Whittaker starred at the Tokyo Olympic Games last year when he won the light-heavyweight silver medal. He’s been waiting nearly 12 months, as he recovered from injury and agreed promotional terms with BOXXER, to begin his next journey in the sport and go pro. All the while anticipation and expectation built up around him.
And there was no anticlimax as he stopped opponent O’Neill early in round two.
With SugarHill Steward, the renowned trainer of Tyson Fury, his coach, he arrived kitted out in the colours of the famous Kronk gym. Whittaker relished the moment he’d been waiting for, preceded by a guitarist before walking slowly to the ring as he made his entrance for his first professional fight.
His showmanship had been apparent at the Olympics, his fast feet and quick hands had been on full display in Tokyo as he proved himself one of the best amateur boxers in the world. But the challenge the 25-year-old has set himself as a professional is to introduce the destructive elements of power-punching and ruthless finishing that will win him fans and eventually titles.
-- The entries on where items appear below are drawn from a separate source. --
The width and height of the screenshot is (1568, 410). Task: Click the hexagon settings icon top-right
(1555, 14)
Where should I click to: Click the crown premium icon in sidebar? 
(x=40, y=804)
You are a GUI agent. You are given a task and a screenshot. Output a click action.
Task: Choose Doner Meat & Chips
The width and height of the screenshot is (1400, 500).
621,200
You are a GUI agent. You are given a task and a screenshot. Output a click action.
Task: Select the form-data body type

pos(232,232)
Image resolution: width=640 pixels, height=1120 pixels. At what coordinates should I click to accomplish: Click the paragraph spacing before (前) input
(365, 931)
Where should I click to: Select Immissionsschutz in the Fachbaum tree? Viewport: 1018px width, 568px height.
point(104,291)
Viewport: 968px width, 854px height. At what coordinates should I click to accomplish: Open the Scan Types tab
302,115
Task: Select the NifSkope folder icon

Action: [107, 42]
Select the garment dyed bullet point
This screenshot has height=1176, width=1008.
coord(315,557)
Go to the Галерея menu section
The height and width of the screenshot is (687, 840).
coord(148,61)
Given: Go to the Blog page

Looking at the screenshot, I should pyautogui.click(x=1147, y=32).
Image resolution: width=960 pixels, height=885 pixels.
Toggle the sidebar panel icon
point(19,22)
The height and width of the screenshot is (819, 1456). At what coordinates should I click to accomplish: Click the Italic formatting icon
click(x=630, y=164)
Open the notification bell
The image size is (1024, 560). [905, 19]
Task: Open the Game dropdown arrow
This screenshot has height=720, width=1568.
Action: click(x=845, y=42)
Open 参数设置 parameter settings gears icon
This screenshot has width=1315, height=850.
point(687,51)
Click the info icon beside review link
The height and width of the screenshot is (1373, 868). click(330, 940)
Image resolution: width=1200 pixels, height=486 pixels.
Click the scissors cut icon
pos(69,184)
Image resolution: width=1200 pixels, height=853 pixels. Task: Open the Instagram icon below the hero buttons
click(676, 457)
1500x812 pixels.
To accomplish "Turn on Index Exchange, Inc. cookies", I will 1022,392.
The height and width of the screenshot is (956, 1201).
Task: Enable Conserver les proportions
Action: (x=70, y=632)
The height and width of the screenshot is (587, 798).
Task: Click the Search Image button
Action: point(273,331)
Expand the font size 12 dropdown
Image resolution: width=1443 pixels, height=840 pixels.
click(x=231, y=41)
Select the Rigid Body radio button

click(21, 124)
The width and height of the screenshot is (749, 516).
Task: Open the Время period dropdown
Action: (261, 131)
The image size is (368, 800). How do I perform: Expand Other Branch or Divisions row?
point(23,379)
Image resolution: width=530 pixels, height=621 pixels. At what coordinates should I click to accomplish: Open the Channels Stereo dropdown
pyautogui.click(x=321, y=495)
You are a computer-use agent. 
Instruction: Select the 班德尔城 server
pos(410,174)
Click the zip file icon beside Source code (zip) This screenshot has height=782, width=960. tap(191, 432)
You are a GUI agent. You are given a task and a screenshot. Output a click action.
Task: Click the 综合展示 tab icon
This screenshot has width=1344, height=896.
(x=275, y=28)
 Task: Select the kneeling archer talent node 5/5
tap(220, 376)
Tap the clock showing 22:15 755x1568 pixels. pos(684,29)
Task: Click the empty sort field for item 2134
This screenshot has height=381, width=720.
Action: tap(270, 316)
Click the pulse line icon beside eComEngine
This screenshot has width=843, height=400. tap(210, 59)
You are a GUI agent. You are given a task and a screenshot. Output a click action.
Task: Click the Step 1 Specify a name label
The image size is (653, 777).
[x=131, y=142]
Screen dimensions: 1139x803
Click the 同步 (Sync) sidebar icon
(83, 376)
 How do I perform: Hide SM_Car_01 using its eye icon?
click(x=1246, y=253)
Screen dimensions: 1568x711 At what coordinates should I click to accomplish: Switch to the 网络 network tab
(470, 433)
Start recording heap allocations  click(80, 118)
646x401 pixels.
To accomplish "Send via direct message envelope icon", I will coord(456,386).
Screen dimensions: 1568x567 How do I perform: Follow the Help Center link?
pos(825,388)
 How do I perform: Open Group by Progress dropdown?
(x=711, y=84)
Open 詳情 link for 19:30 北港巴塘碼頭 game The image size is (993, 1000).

That would come. But first Whittaker reintroduced himself as a showman. He feinted his left and then began to land the jab.
He picked O’Neill up on his shoulder when they came together in a clinch and turned to the crowd when O’Neill tried to hit him on the break.
Whittaker tapped shots to the body and almost cracked O’Neill on the break himself.
His angered opponent charged after him, while Whittaker skipped away showboating early in the fight.
Whittaker’s speed was evident when a quick one-two struck and then he weaved his head beneath a brace of punches to draw a round of applause from the crowd.
If the first round was fun, the second was brutal and swift. Only 21 seconds into the second round his right hook smashed down. It stunned O’Neill who staggered backwards and collapsed onto his back. He could not recover from that.
“That,” Whittaker said afterwards, “was sweeter than doughnut.”
Whittaker leapt on to ring post to bellow in celebration and then danced across the centre of the ring.
“I’m my own critic so the first round I wasn’t the happiest, and I thought I’m going to have to hurt this boy,” he said.
“There was no nerves. The main thing is that I had a bit too much fun and I forgot the game plan. Came back, listened to my coach, and it’s all she wrote.”
The wait had been worth it.
“He’s the future of British boxing,” promoter Ben Shalom said. “He’s a superstar.”